With shadow IT running rampant, how can IT keep pace?

Data privacy is high on the minds of businesses and consumers alike, as society at large is getting wise to the potential dangers that even seemingly innocuous apps (ie. FaceApp) might expose them to. That’s why it’s critical that enterprise IT teams put an emphasis on establishing realistic Internet use and network policies to help curb potential threats that could put their networks on ice.

Enforcing these policies, however, is easier said than done.

This is especially apparent when considering Gartner’s estimates that anywhere between 20-50 percent of enterprise app spending takes place without IT’s knowledge or consent — aka, shadow IT.

The rise of shadow IT mirrors the rise of SaaS in the enterprise generally: Tools and workflows that are delivered “as-a-Service” are by design easier to deploy and more cost-effective than on-premise solutions, which is a boon for enterprise IT as their role transforms from IT “cost center” to a more service-oriented operation in the recent past.

The primary concern with shadow IT historically has been that when users bring unauthorized apps onto the network, IT is blind to potential dangers that these tools might introduce; namely, data leakage and falling out of compliance with privacy regulations like SOC2 and GDPR. More often than not, however, shadow IT isn’t conducted with bad intentions on the part of the end user. Instead, it often comes down to a matter of preference: Some teams might like Zoom, for instance, but are only approved to leverage Citrix GotoMeeting or Google Hangouts.

That said, it’s not just the threat of malware that should have network teams concerned about shadow IT. When this practice is on the rise, it’s usually a response to growing dissatisfaction with the policies and tools in place. Moreover, users may be to blame for their own dissatisfaction, when non-approved apps are sapping up network capacity planned for approved tools, impacting performance of both in the process.

This all should immediately trigger enterprise IT to start rethinking their approach to network and app management, including (and perhaps especially) in determining what apps IT allocate network capacity to in the first place.

Get the lay of the land

As the name implies, shadow IT happens when network teams don’t have visibility into every tool leveraging network capacity. It’s more than just an issue of malware hiding in the shadows, its seemingly standard SaaS and web services that do not meet security and privacy compliance standards.

Teams also need to have a virtual census of all the applications populating the network to evaluate how non-critical tools (or alternative apps) are impacting the performance of the dependent solutions that are most important to business. Having an understanding of employee habits and preferences versus what’s prescribed by company policy can help inform IT teams on how to better plan network capacity.

Conduct a performance “pulse check”

Once IT has gotten a sense of all the apps leveraging the enterprise network, teams now must use their learnings to explore what existing policies/solutions are working, and where there is a need for improvement.
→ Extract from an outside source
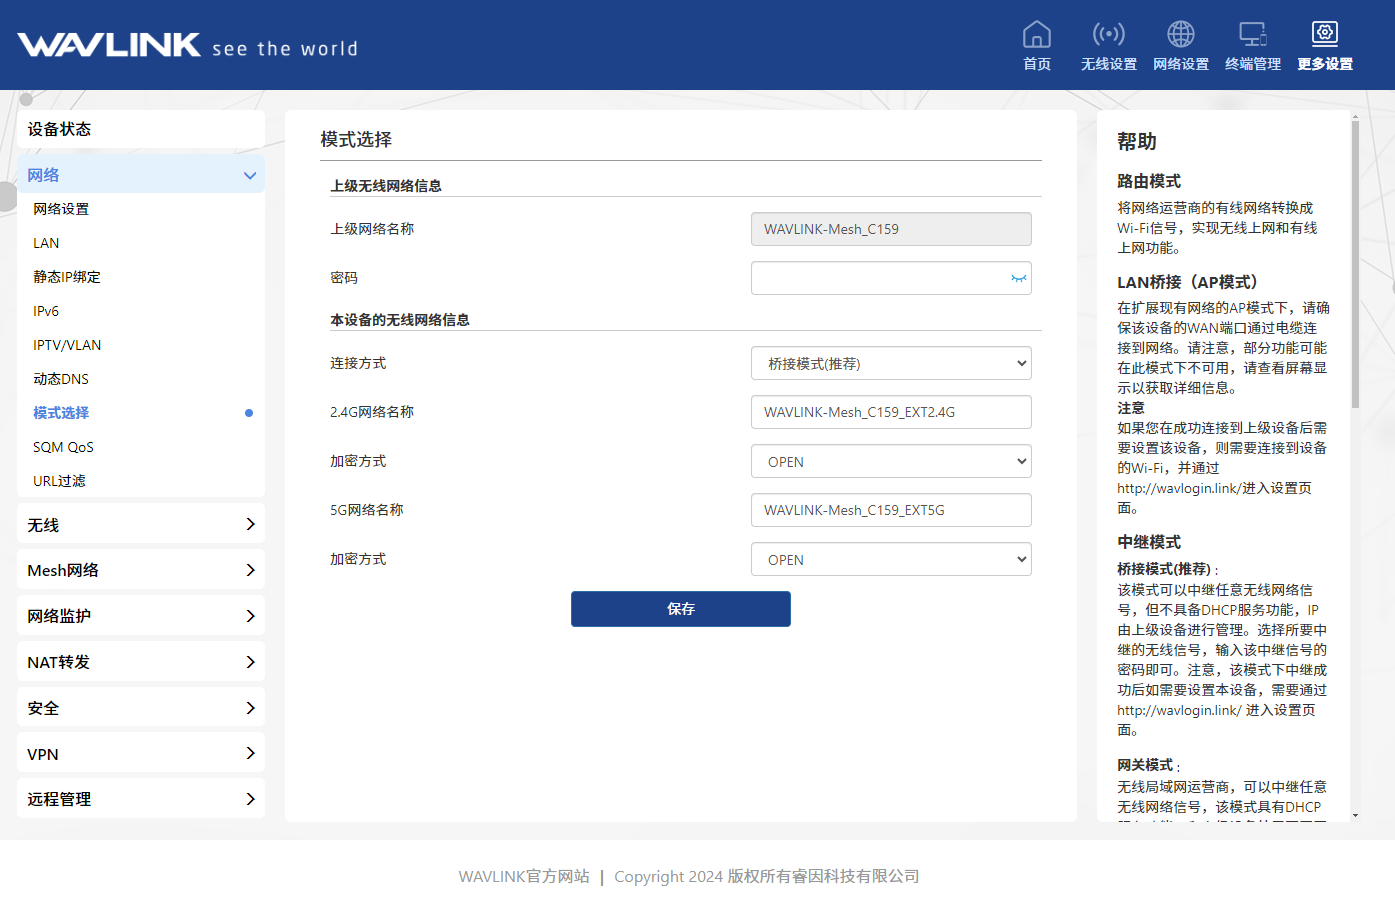Click the Home icon in top navigation
Image resolution: width=1395 pixels, height=899 pixels.
pyautogui.click(x=1036, y=35)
Perhaps that team that abandoned Google Hangouts for Zoom was onto something, for instance, and the whole company would enjoy a different collaboration tool.

IT can also explore if the reason approved tools are being abandoned was a deeper performance issue that IT might not have been aware of. The network team could then take steps to remedy this chronic issue and get all users back on the same page, for instance.

Put newly gained insights to work

All of these steps are in the overall service of giving enterprise IT the visibility they need to successfully do the overarching job of managing and monitoring the network. With this visibility, and with the new insights gained, IT can more easily spot signs of hazardous shadow IT and drive the success of their network policies.

This doesn’t necessarily mean dedicating manpower specifically to policing end users and holding them to task. Instead, teams need to employ lightweight – that is, low bandwidth to not impact production app performance and low overhead for IT to manage – solutions that can deliver insights in near real time.

Once armed with active and passive visibility across the enterprise network, IT can start building bridges between themselves and the users or departments that turned to Shadow IT in the first place. That way, end users and network teams can approach the company’s tech stack collaboratively, recommending new tools or taking a proactive approach to remedying performance issues.